New Yorkers have to make a decision, Soares said: They can either surrender to already-established industries or force their leaders to invest in underserved communities. Mulkerrin details how those businesses licensed to deal in the state’s current medical-marijuana program are often multi-million-dollar companies, foreshadowing what Soares sees as likely to happen if the state legalizes recreational marijuana.

“You’re going to see the major industries come into New York. They will throw one fundraiser after another for both parties,” said Soares, “and they will offer a very easy way for New York State to get on board.”

We urge our leaders, rather, to see that the communities hurt by the War on Pot get a fair chance to be part of the profits that will come with legalization — for example, setting up low- or no-interest loans with advisors and oversight for small businesses. Mulkerrin reports on research showing that, in the states where pot shops are legal, only a tiny percentage are owned by African Americans.

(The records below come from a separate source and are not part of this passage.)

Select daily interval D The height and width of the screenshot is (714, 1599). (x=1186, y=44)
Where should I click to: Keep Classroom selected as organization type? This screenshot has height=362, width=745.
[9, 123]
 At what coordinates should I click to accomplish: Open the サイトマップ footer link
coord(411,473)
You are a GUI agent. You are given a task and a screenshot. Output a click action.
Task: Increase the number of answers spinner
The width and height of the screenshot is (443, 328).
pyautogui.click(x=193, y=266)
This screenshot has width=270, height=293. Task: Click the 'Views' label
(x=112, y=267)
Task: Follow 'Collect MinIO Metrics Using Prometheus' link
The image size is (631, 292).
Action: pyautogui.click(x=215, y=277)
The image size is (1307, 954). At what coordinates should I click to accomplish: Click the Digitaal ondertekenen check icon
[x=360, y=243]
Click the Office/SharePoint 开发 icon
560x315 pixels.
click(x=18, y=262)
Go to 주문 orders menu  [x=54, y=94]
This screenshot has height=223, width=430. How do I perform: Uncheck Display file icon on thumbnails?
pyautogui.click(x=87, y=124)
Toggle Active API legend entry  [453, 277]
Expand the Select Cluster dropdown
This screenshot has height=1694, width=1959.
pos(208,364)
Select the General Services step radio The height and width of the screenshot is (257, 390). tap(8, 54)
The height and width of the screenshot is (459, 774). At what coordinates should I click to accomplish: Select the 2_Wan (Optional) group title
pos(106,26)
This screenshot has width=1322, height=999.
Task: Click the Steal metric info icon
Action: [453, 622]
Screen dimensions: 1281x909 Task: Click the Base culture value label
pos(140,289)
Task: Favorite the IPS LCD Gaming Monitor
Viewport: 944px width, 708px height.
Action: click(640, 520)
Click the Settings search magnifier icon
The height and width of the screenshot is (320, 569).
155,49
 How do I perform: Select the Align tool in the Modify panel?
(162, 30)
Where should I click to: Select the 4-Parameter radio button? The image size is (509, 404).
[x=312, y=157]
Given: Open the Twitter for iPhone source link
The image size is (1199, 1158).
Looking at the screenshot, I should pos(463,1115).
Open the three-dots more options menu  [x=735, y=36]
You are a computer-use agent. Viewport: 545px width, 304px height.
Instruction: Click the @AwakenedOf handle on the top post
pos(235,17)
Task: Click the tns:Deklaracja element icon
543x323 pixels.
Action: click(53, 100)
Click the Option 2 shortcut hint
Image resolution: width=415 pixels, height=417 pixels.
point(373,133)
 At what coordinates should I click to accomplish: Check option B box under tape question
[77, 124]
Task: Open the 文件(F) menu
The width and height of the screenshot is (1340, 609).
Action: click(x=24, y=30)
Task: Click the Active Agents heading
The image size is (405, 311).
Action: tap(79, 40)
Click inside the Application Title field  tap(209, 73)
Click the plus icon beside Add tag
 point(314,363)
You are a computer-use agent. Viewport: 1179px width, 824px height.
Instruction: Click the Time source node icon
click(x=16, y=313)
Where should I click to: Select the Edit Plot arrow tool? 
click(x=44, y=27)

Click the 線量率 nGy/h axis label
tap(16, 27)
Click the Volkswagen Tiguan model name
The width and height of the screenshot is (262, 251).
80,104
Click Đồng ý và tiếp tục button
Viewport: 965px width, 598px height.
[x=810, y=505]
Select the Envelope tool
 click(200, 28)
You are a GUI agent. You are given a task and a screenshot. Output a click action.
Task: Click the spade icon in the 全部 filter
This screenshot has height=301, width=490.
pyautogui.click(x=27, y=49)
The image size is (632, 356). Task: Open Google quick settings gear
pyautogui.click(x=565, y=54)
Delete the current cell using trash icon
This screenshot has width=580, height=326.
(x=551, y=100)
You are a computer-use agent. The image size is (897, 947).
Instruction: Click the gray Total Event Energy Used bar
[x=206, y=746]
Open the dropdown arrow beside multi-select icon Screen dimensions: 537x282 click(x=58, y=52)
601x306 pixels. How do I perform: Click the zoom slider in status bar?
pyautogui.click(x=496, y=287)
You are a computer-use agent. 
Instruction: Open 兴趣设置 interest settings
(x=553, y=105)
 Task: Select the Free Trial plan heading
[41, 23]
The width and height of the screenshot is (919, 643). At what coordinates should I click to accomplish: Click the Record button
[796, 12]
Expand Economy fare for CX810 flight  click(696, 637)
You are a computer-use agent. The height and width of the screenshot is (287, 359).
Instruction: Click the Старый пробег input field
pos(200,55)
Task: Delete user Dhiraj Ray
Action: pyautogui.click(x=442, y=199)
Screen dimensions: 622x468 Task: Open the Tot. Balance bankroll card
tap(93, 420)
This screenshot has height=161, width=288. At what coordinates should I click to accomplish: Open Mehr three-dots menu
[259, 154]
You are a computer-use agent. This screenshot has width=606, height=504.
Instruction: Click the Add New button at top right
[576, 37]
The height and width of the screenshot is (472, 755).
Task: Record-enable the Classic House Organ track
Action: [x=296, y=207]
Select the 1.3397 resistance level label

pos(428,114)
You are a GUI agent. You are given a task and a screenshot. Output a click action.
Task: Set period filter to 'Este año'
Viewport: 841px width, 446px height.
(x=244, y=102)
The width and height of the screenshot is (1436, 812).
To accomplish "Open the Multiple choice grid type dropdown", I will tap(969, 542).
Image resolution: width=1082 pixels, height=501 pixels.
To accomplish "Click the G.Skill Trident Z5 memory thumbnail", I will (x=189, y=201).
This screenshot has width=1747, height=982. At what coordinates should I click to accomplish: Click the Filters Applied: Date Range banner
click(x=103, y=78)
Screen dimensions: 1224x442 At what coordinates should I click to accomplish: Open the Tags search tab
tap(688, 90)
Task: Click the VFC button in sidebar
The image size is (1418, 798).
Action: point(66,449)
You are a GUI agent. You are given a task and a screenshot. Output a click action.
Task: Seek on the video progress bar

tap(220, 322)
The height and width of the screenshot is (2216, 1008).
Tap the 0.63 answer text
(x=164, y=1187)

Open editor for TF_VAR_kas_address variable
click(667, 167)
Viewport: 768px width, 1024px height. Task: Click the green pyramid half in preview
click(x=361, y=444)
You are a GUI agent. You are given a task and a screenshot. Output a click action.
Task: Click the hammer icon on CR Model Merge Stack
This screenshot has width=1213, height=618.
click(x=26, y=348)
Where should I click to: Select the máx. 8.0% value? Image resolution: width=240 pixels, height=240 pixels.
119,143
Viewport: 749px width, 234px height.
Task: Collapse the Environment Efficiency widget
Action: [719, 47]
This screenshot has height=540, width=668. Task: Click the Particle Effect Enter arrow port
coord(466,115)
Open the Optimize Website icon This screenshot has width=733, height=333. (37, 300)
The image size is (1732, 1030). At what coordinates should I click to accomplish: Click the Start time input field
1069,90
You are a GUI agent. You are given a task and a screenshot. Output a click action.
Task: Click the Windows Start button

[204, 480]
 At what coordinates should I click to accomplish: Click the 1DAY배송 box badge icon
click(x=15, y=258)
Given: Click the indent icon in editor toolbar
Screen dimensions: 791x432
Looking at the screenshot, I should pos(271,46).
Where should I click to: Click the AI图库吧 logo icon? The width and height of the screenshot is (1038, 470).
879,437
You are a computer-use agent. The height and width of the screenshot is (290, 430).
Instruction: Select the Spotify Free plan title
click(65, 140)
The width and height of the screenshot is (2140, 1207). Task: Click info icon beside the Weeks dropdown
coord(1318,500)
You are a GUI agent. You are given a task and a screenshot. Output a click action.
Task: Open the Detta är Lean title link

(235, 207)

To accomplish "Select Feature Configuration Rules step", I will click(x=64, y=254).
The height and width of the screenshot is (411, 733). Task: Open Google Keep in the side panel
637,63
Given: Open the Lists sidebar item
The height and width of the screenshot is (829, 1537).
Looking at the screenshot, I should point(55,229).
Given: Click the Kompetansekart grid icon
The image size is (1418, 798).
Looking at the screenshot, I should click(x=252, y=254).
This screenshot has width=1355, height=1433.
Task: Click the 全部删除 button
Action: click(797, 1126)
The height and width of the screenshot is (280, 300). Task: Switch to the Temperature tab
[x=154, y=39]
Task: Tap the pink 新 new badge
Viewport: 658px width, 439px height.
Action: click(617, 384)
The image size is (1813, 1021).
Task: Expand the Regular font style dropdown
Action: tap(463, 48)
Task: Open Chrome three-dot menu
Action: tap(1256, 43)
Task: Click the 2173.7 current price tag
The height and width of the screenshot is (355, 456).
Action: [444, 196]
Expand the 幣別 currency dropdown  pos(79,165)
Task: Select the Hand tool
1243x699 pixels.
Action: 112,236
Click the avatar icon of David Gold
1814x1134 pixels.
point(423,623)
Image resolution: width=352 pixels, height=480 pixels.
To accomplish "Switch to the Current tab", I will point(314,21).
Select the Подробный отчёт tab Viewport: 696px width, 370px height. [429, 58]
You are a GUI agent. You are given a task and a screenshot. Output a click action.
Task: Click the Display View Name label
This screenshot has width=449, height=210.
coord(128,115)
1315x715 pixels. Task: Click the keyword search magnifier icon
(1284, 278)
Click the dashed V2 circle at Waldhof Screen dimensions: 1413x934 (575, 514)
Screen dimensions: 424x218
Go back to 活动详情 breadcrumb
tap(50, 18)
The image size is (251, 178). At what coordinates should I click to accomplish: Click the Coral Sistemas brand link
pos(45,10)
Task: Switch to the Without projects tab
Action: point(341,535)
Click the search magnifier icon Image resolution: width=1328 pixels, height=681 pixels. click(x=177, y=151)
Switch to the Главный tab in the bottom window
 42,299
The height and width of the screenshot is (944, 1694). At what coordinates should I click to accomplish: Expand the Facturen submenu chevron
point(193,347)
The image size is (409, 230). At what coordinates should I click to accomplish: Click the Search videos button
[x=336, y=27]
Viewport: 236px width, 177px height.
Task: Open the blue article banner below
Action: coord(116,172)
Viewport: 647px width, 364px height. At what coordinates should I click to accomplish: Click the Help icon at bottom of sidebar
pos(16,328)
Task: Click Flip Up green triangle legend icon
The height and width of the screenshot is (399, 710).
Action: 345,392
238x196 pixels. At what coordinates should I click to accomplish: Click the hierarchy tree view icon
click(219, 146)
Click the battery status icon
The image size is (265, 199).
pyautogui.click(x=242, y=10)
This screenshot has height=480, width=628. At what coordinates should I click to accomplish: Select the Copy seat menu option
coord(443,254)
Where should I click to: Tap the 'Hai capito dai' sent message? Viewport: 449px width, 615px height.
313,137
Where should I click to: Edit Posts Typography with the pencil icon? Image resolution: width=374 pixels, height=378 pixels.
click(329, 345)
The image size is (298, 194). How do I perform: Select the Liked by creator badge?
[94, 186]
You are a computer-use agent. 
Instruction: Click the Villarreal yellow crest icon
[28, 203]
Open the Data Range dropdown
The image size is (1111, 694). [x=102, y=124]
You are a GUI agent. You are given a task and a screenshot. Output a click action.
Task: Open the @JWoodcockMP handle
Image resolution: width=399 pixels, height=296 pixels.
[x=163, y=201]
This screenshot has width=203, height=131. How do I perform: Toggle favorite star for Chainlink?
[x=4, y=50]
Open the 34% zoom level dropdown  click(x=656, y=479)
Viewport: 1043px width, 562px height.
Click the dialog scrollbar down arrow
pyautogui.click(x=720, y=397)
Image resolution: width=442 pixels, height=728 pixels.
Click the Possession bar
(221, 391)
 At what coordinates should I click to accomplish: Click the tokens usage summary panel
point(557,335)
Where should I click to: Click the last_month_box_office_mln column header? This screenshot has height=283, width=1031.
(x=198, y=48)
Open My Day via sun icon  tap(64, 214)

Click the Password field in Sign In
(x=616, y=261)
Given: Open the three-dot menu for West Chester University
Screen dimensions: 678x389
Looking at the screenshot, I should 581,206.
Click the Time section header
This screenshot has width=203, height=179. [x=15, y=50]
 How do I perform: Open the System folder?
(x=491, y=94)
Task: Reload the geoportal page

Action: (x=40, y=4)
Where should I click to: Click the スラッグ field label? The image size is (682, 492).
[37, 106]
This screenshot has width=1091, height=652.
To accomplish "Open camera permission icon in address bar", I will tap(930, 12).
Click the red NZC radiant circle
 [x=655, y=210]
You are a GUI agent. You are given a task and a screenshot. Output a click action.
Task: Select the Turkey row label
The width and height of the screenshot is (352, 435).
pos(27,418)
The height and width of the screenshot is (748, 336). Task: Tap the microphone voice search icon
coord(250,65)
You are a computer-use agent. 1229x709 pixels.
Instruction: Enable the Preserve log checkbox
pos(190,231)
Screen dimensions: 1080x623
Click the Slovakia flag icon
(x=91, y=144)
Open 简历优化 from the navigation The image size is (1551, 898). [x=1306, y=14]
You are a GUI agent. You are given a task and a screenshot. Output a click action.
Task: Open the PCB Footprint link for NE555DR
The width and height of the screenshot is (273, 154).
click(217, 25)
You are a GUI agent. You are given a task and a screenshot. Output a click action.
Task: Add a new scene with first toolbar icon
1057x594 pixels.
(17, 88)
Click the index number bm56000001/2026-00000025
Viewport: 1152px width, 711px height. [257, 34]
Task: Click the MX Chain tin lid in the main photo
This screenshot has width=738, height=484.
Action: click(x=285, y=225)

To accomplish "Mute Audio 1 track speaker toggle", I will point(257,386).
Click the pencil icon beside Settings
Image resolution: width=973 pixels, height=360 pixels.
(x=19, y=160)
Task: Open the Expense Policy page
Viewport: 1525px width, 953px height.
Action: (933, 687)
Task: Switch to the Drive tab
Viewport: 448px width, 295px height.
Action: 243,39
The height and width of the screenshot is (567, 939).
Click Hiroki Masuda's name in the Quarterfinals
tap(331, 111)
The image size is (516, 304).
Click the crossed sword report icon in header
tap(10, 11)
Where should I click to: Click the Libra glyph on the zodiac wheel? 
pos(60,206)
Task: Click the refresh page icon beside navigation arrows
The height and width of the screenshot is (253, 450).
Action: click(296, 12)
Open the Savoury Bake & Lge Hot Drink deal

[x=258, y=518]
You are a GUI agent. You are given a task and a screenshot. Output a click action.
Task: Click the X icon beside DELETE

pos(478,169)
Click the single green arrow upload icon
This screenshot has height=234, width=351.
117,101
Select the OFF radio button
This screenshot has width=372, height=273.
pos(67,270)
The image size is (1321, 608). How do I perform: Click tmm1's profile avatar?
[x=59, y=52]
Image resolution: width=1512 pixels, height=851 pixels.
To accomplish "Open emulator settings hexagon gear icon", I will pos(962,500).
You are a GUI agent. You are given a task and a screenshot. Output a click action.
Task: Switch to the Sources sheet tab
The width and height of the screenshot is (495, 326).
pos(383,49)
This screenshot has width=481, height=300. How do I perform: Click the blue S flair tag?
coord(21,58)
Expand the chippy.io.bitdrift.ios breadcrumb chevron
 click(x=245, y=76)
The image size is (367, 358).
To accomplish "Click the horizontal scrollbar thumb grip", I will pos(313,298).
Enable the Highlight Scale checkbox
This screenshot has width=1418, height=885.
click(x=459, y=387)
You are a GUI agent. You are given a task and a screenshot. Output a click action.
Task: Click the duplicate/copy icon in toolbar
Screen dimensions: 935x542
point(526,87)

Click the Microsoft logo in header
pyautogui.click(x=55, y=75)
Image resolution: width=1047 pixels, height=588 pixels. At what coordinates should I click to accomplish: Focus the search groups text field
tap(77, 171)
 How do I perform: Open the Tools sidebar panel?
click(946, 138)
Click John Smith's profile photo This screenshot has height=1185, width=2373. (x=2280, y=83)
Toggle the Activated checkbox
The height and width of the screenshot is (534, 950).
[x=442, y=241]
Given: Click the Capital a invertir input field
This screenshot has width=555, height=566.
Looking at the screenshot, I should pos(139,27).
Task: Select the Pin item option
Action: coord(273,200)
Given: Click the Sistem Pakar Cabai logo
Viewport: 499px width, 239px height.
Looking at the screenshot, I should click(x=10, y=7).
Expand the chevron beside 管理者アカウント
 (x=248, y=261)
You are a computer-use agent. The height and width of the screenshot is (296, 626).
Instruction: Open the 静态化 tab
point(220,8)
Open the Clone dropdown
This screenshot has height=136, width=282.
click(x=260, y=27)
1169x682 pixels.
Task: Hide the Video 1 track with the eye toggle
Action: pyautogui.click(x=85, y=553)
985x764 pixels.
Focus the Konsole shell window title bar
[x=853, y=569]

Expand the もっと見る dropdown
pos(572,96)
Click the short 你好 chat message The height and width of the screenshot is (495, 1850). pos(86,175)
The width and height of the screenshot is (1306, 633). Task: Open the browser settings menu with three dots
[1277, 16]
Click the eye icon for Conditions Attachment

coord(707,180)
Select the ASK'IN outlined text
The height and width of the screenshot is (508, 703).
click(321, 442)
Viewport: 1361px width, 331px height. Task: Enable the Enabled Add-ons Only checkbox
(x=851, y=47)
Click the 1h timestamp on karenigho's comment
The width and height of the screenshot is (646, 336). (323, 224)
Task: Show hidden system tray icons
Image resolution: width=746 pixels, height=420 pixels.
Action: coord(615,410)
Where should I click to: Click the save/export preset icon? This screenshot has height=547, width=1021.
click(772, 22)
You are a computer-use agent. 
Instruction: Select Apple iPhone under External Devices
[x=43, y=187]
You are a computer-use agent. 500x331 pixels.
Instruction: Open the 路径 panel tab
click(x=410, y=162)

But, Mulkerrin also cites an example of at least one local government — the city of Oakland in California — that set up a system in which half of all cannabis permits are to go to “equity applicants” who earn below 80 percent of the city’s median income and have either a marijuana-related conviction or have lived for 10 of the past 20 years in areas with a disproportionately high number of pot-related arrests.

We urge our state legislators to keep models like this in mind, and failing that, for Albany County to look into creating its own program that would help those who have been hurt by earlier arrests.

Mulkerrin highlights a caveat from the Citizens Budget Commission, which notes some states have collected less in tax revenues than they anticipated when legalizing marijuana. July’s New York State report estimated the state’s current illegal marijuana market to be $1.7 billion to $3.5 billion a year and estimated a legalized system could generate between $248 million and $678 million in tax revenues.

We believe a large percentage of those revenues should be used to invest in the communities hurt by past drug policies. This would include money for education, job training, and transitional housing and help for people returning from prison.

Countless New Yorkers have had their lives derailed by draconian drug laws. We can’t undo the past — we can’t make whole the families that were severed, replace a sense of self-worth that was ripped away, or restore the jobs and opportunities that were missed because of incarceration.

The slate will never be wiped clean but we can write upon it a clear message of restorative justice. It will benefit all of us — those who are poor, those who are part of the ever-shrinking middle class, and even those who are rich — if we help the communities that have been most hurt.

How?

If a neighborhood has a healthy economy, its residents have hope and opportunities for a decent future. If not, the tendency is to create an illicit means of making money, to turn to crime.

As a society, we are hurt by this — and not just because of the legal and prison costs — but because we’ve trashed the futures of people who could contribute to the common good.